Recent research by Moody’s Investors Service revealed Cambodia, which currently has a stable B2 credit rating, is among the countries with the greatest potential for reaping economic benefits from China’s Belt and Road Initiative (BRI).
In the new report, Moody’s focuses on the potential long-term economic gains and near- to medium-term macro-stability risks for 12 emerging and frontier countries in South Asia, Southeast Asia and Central Asia.
Moody’s vice-president and senior credit officer William Foster said in the research that while BRI focuses mainly on investing in large transportation and energy projects that close critical infrastructure gaps, the project helps expand production capacity and contributes to both near-term growth and long-term growth potential in recipient countries.
“We see the greatest potential for economic gains in Pakistan, Mongolia, Kazakhstan and Cambodia,” he said.
However, Moody’s has also warned the recipient countries about overreliance on Chinese funds, saying that while BRI supports Asian infrastructure-led growth, the project can add to fiscal and external risks for the weakest nations.
“Inefficient project implementation and the absence of macroeconomic and structural reform requirements in many Chinese loans can lessen longer-term credit benefits for some sovereigns,” Moody’s said.
Business Research Institute for Cambodia CEO and chief economist Hiroshi Suzuki told The Post on Sunday that while China is currently facing great difficulty due to mounting international pressure – mainly from the US – Cambodia has good relations with China.

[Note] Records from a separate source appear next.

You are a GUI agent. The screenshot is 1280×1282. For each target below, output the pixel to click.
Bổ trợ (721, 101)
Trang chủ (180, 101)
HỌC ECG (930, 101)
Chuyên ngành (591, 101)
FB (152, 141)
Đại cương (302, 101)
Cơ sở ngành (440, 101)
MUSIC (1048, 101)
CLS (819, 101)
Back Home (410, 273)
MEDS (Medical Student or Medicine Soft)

The Kingdom can benefit much more from that country.
“I am impressed by the good negotiation skills of Prime Minister Hun Sen,” he said.

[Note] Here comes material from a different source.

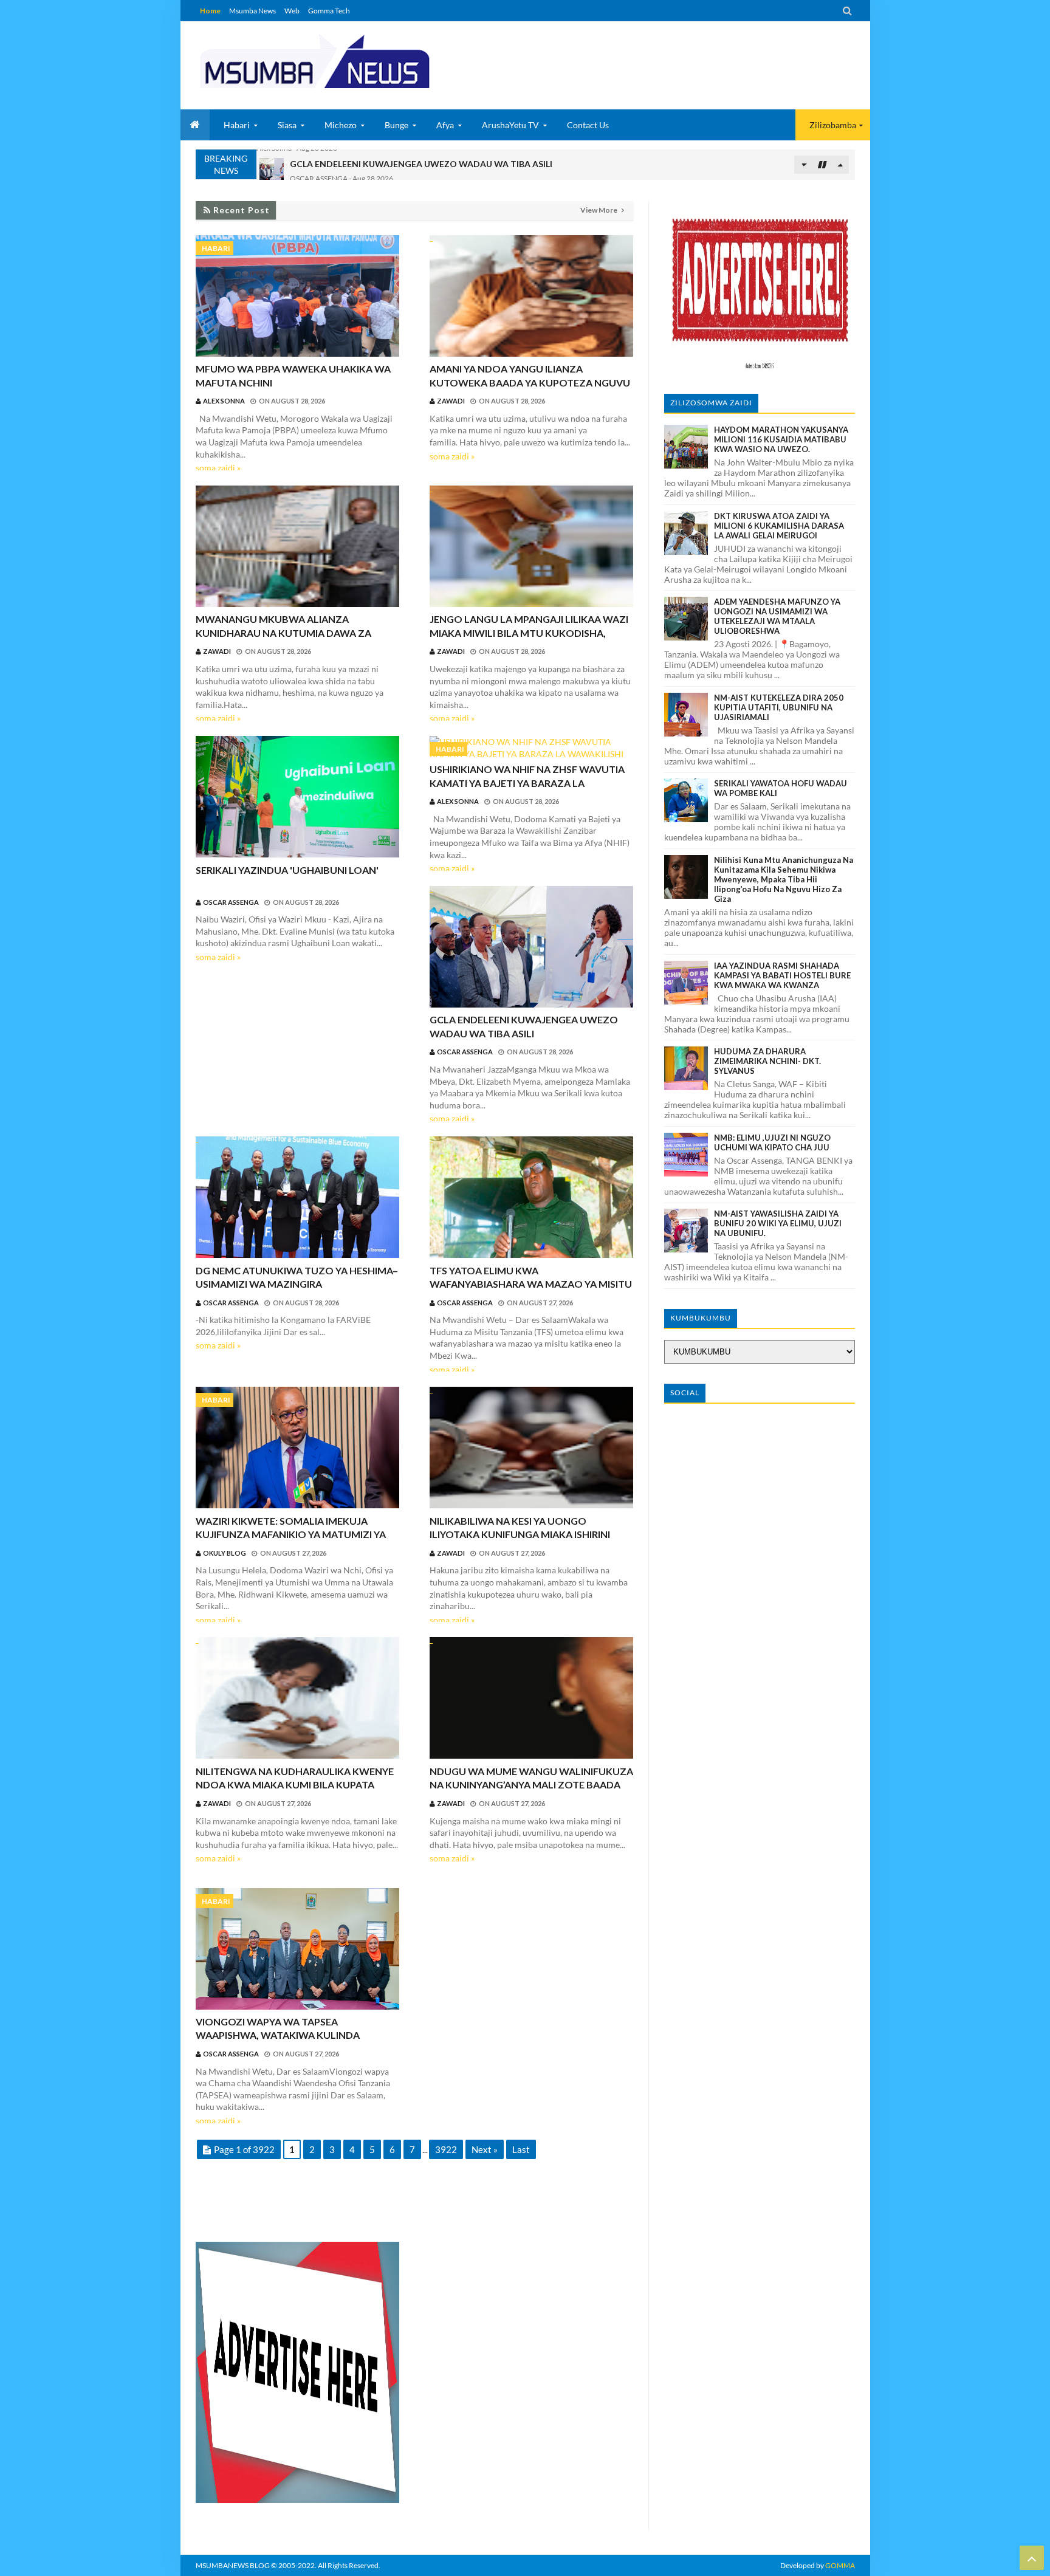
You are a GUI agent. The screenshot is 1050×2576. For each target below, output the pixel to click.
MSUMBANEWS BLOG (233, 2565)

Regarding the “debt trap”, he said Cambodia is very different from other countries such as the Maldives, Pakistan and Sri Lanka.

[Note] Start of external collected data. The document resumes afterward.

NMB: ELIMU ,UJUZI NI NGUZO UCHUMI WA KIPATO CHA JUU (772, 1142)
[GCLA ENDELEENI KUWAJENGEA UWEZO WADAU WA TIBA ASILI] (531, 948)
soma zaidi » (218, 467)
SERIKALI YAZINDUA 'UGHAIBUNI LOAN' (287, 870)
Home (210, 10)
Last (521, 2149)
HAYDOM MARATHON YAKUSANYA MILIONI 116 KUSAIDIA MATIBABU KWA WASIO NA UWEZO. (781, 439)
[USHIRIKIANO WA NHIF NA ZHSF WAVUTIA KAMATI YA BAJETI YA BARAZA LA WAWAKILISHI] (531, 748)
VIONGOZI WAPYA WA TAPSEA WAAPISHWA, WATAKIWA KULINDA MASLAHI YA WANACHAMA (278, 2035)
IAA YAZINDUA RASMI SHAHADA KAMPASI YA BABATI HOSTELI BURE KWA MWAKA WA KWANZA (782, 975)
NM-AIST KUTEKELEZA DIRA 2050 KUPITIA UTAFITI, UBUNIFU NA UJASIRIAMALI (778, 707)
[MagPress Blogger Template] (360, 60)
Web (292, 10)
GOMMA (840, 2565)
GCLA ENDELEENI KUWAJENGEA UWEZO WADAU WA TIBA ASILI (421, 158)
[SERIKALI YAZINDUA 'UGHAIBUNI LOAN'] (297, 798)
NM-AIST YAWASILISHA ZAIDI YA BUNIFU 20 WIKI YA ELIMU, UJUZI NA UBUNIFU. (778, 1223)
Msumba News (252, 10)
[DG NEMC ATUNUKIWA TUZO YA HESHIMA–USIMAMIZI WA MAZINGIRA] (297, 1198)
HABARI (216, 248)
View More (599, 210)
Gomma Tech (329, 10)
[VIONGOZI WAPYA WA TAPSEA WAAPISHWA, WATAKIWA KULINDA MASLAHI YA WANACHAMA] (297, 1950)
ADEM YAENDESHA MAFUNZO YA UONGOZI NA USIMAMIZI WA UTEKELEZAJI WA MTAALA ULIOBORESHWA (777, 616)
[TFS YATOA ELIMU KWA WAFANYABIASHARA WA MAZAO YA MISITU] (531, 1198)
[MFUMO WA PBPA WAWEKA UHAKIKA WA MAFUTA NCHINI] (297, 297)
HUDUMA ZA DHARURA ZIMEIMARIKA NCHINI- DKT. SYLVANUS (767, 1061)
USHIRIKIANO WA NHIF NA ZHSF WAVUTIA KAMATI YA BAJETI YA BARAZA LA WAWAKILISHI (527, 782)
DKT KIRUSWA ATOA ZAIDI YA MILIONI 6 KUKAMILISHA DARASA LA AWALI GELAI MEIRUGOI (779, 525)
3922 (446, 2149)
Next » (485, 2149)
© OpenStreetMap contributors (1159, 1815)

“The debt level of Cambodia is very low,” he said, referring to figures shown in the Cambodia Public Debt Statistical Bulletin issued by the Ministry of Economy and Finance in March.
Citing the Phnom Penh-Sihanoukville Expressway as an example – which is projected to cost around $2 billion – Suzuki said the entire cost will be borne by a Chinese private company and it is said that the Cambodian government has no debt or guarantee for debt.
“The government also made great efforts to avoid the accumulation of debt by using the BOT [build-operate-transfer] method,” he said, adding that concern for Chinese investments and lending is rising.
“The people in Sihanoukville are facing problems such as increasing cost of rent, strong pressure for relocation by Chinese development, and other problems related to public order and security."
“It is said that the steam of such anger is being fanned. I hope the government will put some measures in place to avoid an explosion of popular anger,” he said.
For Cambodia, BRI investment is predominantly focused on the energy sector – both hydropower and coal power plants – and transportation projects, Moody’s said.
China’s cumulative investments in Cambodia’s energy sector currently totals more than $11.5 billion or 90 per cent of the 2018 GDP, with approximately $5.3 billion of that since 2013, according to Moody’s.
“We envisage that these power sector projects will help reduce supply-side bottlenecks,” Moody said.
It said several transportation projects are underway, including the $2 billion Phnom Penh- Sihanoukville expressway, which will reduce transportation time and cost for goods travelling to Cambodia’s sole deep-water port.
“Overall, we believe these infrastructure investments will help to raise Cambodia’s growth potential,” it said.
Centre for Policy Studies director Chan Sophal told The Post that while other donors have not done enough to rebuild the Kingdom’s infrastructure that was destroyed by three decades of civil war and have focused more on soft infrastructure, China has.
“Cambodia has been benefiting substantially from Chinese investment so far including BRI projects in the form of infrastructure, which is a top priority for economic development."
“In the future, Cambodia will benefit more from improving individual and institutional capacity to ensure fair deals and the sound implementation of projects financed by China, as well as other sources,” Sophal said.
However, he said risks remain – including an overreliance on China and over-indebtedness in the long term.